Was macht ein Mentaltrainer?
Wir Menschen stehen uns in der Regel selber im Weg durch unbewusste Verhaltensmuster, die wir in uns tragen. Ein Mentalcoach arbeitet nicht nur durch gewisse Übungen sondern auch durch Bewusstmachung. Wenn Vereinsvorstände sich bewusst wären, was ihre Aktionen für Wirkungen haben können, dann würden sie manche kontraproduktiven Aktionen gar nicht durchführen. Mentale Fitness gleicht keine körperlichen oder technischen Defizite aus. Aber ich kann noch fünf bis zehn Prozent Leistung rausholen.

Wie sieht die Arbeit mit den Spielern aus?
Wir analysieren die aktuelle Situation. Anschließend vermittle ich Tools zum Selbstcoaching. Der Spieler versteht in unserem Gespräch, warum es oft nicht funktioniert hat. Im nächsten Schritt lernt er aus der positiven Erfahrung die er gemacht hat. Und im letzten Schritt versteht er, wie er diesen inneren Zustand selber herbeiführen kann. Dieser Prozess ist dann nichts anderes als Training.

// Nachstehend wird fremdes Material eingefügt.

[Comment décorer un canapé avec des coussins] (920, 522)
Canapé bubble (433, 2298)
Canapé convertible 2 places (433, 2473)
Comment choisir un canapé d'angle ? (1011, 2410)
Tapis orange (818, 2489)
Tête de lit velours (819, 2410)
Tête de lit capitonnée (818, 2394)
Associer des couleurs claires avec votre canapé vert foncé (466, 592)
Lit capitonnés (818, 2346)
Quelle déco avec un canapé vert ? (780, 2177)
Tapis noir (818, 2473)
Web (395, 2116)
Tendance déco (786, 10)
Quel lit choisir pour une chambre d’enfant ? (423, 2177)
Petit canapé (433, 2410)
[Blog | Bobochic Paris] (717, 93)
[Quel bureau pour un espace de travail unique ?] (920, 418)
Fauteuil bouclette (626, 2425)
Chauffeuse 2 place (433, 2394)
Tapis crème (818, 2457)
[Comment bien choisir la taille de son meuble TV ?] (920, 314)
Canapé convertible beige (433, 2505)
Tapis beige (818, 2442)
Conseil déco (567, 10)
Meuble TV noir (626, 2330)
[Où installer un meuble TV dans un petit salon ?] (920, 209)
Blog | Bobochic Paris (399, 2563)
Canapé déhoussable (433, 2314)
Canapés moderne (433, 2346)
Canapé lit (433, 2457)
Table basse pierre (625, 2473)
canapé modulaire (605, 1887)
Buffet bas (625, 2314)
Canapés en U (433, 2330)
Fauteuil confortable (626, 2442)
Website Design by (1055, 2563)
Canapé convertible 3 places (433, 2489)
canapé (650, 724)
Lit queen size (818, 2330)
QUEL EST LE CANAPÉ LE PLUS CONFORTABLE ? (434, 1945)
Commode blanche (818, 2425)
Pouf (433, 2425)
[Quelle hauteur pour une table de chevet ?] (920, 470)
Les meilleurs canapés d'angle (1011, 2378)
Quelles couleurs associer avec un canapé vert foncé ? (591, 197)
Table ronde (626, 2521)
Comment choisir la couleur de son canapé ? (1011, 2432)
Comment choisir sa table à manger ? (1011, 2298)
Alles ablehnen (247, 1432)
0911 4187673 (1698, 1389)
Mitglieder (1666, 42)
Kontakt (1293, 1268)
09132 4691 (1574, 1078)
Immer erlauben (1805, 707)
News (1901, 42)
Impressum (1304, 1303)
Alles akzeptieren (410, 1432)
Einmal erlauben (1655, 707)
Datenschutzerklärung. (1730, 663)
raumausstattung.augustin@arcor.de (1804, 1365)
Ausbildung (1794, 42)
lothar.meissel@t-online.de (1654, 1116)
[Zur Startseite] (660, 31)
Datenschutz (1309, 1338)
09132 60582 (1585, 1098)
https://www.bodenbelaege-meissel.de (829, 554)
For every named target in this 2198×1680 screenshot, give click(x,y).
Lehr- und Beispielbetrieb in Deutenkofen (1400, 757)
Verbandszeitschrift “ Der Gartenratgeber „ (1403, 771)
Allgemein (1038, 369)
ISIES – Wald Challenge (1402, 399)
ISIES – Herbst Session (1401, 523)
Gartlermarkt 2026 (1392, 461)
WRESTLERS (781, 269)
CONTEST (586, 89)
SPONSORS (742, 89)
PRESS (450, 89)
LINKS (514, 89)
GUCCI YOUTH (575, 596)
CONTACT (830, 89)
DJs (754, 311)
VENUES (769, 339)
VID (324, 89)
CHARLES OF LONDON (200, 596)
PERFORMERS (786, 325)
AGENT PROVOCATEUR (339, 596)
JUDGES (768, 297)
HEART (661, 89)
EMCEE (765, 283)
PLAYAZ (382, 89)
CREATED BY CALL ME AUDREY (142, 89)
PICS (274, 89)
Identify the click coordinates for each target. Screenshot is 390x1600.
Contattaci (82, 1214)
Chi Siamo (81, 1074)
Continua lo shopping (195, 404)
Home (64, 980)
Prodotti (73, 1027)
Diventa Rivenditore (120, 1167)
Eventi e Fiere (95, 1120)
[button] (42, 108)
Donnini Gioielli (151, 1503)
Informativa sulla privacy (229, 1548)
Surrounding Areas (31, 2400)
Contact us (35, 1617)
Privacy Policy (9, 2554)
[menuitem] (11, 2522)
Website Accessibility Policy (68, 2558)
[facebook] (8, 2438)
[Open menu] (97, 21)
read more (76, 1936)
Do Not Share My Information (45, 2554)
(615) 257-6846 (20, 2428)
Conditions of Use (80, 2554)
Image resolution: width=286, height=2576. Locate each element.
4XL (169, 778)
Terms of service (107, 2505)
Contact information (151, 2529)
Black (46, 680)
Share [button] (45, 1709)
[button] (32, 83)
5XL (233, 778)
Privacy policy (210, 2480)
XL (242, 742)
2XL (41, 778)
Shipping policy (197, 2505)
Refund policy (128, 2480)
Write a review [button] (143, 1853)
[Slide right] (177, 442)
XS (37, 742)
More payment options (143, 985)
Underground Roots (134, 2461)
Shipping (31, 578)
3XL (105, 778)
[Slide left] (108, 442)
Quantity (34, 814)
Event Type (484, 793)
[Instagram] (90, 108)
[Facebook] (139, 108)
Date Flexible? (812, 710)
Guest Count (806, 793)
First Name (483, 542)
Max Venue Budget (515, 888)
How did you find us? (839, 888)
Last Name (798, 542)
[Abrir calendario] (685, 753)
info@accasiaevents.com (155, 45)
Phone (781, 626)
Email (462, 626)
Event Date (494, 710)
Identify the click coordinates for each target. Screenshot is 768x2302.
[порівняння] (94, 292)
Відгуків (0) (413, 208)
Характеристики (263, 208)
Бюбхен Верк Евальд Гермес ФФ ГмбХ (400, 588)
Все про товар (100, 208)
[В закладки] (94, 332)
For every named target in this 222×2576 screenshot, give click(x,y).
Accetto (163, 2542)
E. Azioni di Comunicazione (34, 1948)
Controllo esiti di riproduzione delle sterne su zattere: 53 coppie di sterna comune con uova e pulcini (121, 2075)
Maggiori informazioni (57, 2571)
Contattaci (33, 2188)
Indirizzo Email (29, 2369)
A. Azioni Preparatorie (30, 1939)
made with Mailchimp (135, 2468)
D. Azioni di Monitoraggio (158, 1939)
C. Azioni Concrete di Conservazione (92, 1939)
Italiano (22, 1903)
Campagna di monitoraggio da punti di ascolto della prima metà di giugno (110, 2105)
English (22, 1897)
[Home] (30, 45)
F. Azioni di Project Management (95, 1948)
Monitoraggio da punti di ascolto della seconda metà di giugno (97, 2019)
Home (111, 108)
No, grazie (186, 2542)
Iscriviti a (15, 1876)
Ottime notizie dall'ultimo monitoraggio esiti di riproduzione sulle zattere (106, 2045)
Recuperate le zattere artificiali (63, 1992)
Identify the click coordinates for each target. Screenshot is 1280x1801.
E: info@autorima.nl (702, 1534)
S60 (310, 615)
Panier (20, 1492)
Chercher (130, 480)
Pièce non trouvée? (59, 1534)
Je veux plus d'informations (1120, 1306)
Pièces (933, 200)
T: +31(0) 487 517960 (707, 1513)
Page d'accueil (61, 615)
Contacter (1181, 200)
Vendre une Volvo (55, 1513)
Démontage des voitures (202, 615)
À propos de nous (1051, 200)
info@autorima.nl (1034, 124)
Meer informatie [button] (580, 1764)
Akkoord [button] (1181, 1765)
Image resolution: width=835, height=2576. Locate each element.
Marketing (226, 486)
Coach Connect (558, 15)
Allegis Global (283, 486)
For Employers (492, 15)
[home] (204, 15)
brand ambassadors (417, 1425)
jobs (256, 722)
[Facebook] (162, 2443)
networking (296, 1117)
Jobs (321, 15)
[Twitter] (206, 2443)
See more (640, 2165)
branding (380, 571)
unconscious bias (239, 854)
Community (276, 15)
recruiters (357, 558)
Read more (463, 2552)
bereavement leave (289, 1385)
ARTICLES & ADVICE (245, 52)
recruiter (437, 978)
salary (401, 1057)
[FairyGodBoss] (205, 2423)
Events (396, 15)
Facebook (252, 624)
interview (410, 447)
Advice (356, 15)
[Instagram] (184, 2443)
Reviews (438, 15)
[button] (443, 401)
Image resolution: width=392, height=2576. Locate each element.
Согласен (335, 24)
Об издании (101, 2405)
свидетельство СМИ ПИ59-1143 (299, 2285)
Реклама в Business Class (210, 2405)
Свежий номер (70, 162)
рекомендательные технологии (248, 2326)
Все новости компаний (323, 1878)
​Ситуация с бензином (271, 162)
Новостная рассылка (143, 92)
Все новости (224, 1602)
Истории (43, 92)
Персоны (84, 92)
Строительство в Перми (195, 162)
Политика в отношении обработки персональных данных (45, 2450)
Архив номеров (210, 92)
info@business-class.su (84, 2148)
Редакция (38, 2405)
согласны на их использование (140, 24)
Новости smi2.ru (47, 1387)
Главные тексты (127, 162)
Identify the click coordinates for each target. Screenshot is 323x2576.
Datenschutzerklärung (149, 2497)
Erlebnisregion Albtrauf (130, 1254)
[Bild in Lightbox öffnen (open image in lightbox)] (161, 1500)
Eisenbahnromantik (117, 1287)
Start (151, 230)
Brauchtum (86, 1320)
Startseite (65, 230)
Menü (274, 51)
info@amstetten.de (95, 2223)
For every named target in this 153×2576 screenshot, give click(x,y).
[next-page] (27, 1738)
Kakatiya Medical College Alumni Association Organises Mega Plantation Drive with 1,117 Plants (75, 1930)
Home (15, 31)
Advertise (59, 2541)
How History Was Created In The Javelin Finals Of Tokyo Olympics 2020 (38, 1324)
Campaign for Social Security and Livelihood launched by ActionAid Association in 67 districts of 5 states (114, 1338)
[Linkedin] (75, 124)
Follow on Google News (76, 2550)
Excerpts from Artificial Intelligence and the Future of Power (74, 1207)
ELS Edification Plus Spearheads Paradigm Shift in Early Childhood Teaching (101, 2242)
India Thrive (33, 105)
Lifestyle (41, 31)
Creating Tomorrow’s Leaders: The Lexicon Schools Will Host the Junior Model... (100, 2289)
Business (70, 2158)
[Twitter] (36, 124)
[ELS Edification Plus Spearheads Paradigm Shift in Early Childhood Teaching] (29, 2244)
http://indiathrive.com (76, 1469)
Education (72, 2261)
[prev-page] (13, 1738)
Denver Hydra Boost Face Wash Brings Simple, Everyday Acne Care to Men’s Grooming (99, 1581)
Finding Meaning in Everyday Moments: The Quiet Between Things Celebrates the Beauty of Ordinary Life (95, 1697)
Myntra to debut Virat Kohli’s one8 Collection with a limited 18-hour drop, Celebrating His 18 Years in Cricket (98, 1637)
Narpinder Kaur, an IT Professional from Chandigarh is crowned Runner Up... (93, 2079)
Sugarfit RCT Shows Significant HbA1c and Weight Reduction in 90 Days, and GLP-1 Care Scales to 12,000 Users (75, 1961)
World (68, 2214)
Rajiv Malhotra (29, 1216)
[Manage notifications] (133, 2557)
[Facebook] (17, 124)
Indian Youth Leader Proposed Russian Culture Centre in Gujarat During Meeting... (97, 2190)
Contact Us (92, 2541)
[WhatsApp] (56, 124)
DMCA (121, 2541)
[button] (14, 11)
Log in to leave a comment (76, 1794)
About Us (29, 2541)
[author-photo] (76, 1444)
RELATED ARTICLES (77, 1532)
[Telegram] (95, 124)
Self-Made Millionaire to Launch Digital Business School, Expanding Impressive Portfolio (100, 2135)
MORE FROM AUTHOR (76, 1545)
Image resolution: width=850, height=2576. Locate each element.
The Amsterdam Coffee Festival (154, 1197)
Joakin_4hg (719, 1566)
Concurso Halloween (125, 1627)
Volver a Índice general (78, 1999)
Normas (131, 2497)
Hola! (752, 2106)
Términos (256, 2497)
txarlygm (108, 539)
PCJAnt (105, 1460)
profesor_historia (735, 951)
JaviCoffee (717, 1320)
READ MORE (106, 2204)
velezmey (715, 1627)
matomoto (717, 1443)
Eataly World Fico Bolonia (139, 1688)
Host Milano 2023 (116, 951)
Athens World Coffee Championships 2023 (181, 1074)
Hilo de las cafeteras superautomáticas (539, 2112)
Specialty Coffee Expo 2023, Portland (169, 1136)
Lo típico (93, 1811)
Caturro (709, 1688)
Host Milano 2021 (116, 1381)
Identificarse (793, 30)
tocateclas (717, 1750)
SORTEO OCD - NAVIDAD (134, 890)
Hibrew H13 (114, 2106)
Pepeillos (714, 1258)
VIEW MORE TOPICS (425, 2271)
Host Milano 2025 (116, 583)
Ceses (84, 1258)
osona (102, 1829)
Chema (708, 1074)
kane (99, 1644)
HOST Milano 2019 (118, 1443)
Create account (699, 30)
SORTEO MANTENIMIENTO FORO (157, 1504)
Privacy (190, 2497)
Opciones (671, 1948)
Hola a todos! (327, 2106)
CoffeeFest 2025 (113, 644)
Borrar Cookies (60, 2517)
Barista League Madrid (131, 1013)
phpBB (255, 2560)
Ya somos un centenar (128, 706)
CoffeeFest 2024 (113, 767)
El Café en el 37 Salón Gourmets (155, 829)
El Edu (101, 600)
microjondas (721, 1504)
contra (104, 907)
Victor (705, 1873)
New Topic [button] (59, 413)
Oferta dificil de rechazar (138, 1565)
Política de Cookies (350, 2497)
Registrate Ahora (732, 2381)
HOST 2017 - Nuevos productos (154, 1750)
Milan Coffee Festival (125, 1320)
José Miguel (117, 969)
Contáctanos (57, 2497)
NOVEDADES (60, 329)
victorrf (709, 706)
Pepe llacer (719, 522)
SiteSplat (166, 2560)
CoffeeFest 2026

Welche Rolle spielt dabei die Familie oder das engste private Umfeld?
Eine große. Sie werden mit ins Coaching einbezogen wenn es notwendig ist. Das ist es immer dann, wenn Ängste geschürt werden. Wenn Gespräche stattfinden, die die Angst fokussieren. Jeder meint es ja nur gut und will unterstützen – aber man muss sich erst einmal bewusst werden, dass das auch kontraproduktiv sein kann.

Und was machen Sie dann?
Der Spieler hat Angst um seine Karriere. Womöglich hat er noch einen Berater, der Druck macht. Er hört Dinge aus der Presse, sieht widersprüchliches Verhalten in der Vereinsführung oder bei den Kollegen. Ich versuche ihn auf das Wesentliche auszurichten.

Und das ist?
Dass das alles keine Rolle mehr spielt, sobald er auf dem Platz steht. Dann muss er das tun, was er am besten kann. Und zwar so, wie es ihm im Rahmen der Vorgaben des Trainers am meisten Spaß macht.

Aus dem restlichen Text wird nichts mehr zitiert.